TASK DESCRIPTION: From the line that contains "Open the メンバー person button" through the line that contains "Task: Switch to the DOM Breakpoints tab", output every line of the listing below exactly and leave out all the rest.

INFORMATION:
-*-*-
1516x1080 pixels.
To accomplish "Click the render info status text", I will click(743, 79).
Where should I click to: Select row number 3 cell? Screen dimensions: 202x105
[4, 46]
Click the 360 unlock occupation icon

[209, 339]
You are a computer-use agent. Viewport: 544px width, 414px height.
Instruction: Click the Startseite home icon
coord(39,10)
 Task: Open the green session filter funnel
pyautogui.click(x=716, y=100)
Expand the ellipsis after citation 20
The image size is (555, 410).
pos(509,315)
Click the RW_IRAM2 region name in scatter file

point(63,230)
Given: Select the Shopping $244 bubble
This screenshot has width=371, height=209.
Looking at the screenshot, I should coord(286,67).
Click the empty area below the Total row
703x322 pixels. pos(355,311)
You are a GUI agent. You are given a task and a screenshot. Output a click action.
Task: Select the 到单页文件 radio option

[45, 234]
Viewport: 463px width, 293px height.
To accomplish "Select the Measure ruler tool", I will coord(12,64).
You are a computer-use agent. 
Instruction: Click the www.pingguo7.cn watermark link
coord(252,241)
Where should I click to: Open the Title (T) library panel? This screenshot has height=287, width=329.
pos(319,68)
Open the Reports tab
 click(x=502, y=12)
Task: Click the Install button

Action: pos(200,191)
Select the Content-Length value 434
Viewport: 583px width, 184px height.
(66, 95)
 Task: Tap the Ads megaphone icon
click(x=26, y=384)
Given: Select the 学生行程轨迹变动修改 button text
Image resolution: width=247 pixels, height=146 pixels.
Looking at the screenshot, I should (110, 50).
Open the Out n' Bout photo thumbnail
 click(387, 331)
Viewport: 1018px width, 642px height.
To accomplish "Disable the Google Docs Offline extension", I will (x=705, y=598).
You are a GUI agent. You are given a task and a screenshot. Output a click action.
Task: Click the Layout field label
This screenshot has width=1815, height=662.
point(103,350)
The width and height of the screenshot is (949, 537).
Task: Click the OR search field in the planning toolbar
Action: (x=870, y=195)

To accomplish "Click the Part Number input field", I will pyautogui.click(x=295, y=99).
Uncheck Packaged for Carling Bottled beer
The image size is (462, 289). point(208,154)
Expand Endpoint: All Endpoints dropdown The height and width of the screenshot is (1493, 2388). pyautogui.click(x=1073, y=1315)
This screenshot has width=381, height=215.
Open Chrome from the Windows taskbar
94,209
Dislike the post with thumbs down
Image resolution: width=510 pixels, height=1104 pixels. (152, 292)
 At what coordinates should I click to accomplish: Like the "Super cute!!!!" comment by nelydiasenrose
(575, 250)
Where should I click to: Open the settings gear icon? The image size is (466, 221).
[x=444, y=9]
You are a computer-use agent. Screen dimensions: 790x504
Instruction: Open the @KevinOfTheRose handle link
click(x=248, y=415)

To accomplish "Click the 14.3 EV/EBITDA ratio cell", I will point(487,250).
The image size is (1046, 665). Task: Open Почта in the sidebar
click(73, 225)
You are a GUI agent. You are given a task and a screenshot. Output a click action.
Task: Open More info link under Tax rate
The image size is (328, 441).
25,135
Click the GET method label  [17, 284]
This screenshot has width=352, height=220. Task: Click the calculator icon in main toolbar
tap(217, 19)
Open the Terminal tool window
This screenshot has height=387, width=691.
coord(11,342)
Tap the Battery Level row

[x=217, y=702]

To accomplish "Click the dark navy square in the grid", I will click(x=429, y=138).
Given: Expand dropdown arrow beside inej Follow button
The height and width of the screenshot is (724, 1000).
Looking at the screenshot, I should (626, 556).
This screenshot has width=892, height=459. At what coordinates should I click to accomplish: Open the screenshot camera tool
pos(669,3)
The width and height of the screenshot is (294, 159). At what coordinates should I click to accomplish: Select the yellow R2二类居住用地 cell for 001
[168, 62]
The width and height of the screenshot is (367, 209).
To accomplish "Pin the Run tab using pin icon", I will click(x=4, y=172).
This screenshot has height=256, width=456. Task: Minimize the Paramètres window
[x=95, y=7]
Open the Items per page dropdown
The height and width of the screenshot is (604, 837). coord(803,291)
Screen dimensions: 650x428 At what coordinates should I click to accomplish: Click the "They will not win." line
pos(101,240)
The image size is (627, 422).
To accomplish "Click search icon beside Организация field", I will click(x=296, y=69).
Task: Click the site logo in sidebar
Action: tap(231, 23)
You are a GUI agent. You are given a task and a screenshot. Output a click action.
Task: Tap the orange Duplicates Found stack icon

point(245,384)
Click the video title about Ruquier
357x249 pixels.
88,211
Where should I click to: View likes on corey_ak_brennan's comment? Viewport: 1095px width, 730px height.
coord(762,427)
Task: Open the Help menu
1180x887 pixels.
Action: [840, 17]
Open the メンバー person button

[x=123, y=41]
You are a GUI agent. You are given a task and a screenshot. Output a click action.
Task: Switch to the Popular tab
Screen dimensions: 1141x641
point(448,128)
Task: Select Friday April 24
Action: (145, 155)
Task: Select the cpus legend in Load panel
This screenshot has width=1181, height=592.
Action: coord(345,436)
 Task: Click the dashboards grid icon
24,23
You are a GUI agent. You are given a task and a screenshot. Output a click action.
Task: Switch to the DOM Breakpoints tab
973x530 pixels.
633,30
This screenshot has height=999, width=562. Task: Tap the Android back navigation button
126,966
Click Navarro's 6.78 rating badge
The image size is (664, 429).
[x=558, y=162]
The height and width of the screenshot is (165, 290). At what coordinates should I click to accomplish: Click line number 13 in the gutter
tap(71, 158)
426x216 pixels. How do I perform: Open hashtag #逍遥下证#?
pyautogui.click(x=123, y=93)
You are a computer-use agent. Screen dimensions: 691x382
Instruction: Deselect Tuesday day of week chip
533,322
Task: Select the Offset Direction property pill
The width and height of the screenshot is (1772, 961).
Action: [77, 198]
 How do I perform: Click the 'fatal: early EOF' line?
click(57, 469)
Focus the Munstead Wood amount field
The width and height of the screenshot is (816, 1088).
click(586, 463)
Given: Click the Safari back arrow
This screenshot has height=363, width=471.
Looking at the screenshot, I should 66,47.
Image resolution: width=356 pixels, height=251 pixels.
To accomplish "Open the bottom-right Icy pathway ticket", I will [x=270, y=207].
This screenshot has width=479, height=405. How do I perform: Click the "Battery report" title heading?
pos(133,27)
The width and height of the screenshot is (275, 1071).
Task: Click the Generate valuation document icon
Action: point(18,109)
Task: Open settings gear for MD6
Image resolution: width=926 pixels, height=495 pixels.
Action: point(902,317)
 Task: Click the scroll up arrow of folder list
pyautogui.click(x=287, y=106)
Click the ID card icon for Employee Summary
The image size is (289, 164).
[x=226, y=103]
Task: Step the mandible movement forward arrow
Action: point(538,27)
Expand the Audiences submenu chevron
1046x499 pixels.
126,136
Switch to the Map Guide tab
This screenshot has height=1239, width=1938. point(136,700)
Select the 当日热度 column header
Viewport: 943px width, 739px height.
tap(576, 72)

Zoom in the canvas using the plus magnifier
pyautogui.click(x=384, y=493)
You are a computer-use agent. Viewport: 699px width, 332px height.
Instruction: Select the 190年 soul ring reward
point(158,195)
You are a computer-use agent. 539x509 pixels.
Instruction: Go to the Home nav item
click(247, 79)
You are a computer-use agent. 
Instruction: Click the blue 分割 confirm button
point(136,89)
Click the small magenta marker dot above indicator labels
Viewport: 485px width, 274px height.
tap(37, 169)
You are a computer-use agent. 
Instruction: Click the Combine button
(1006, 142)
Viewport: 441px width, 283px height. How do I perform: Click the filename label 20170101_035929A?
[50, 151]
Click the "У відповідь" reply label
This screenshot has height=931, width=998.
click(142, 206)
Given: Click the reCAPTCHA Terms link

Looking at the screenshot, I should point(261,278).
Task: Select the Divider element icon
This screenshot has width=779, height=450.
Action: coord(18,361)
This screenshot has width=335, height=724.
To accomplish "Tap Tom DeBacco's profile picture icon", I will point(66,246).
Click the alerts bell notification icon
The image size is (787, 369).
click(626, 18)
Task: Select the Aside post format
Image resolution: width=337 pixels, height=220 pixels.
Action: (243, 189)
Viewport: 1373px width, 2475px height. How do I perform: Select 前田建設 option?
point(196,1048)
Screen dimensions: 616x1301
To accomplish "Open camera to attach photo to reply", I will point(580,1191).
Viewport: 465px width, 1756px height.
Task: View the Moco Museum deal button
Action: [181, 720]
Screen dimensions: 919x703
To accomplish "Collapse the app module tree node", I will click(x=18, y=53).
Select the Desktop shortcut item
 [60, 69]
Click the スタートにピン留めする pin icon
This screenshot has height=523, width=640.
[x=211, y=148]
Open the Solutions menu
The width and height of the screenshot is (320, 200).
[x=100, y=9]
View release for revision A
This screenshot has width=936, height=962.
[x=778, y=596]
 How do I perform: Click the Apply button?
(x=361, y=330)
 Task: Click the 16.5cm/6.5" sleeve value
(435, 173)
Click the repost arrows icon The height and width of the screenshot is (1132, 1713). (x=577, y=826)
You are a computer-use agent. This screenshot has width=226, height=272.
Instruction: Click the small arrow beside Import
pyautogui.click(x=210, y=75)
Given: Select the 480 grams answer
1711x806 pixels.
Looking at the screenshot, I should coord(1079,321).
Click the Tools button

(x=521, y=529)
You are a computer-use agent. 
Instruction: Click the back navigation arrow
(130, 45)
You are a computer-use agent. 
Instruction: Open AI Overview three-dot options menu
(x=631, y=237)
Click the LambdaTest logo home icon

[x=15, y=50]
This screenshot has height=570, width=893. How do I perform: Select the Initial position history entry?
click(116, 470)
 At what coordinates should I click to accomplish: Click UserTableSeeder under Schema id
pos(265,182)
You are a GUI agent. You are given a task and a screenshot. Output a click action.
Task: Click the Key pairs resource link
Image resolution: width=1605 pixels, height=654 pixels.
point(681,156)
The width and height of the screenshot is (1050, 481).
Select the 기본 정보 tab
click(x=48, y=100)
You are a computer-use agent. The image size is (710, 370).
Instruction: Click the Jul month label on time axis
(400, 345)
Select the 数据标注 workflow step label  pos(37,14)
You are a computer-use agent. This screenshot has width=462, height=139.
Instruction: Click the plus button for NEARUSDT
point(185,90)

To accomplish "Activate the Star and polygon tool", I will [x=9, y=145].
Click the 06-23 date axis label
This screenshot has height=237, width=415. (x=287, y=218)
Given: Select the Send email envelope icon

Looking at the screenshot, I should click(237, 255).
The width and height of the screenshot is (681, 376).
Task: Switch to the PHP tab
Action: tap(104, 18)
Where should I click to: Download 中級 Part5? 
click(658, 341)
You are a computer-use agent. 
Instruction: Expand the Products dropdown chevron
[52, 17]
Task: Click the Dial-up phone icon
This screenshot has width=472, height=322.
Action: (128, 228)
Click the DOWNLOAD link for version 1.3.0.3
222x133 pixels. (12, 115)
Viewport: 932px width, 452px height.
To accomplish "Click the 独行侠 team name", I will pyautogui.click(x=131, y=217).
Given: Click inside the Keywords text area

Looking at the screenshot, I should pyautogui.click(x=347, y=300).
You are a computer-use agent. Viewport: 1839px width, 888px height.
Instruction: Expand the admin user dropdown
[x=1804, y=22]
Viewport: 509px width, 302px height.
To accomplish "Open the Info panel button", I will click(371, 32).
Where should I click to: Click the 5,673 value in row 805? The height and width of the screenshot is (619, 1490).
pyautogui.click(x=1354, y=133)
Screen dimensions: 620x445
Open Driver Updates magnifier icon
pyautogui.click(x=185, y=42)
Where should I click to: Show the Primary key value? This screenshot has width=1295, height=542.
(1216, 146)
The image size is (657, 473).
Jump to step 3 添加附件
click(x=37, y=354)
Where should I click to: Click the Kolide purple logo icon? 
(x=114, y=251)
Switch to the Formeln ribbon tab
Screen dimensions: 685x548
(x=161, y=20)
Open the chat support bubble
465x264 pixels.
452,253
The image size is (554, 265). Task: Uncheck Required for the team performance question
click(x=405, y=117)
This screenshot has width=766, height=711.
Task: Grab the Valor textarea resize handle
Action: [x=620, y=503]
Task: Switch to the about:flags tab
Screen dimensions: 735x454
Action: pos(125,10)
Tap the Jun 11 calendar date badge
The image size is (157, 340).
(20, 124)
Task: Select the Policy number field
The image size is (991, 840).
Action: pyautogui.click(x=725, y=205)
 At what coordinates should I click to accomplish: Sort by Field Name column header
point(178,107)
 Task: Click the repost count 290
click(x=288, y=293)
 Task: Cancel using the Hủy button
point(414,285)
-*-*-
TASK SOLUTION:
Open the メンバー person button

[x=123, y=41]
You are a GUI agent. You are given a task and a screenshot. Output a click action.
Task: Switch to the Popular tab
Screen dimensions: 1141x641
point(448,128)
Task: Select Friday April 24
Action: (145, 155)
Task: Select the cpus legend in Load panel
This screenshot has width=1181, height=592.
Action: coord(345,436)
 Task: Click the dashboards grid icon
24,23
You are a GUI agent. You are given a task and a screenshot. Output a click action.
Task: Switch to the DOM Breakpoints tab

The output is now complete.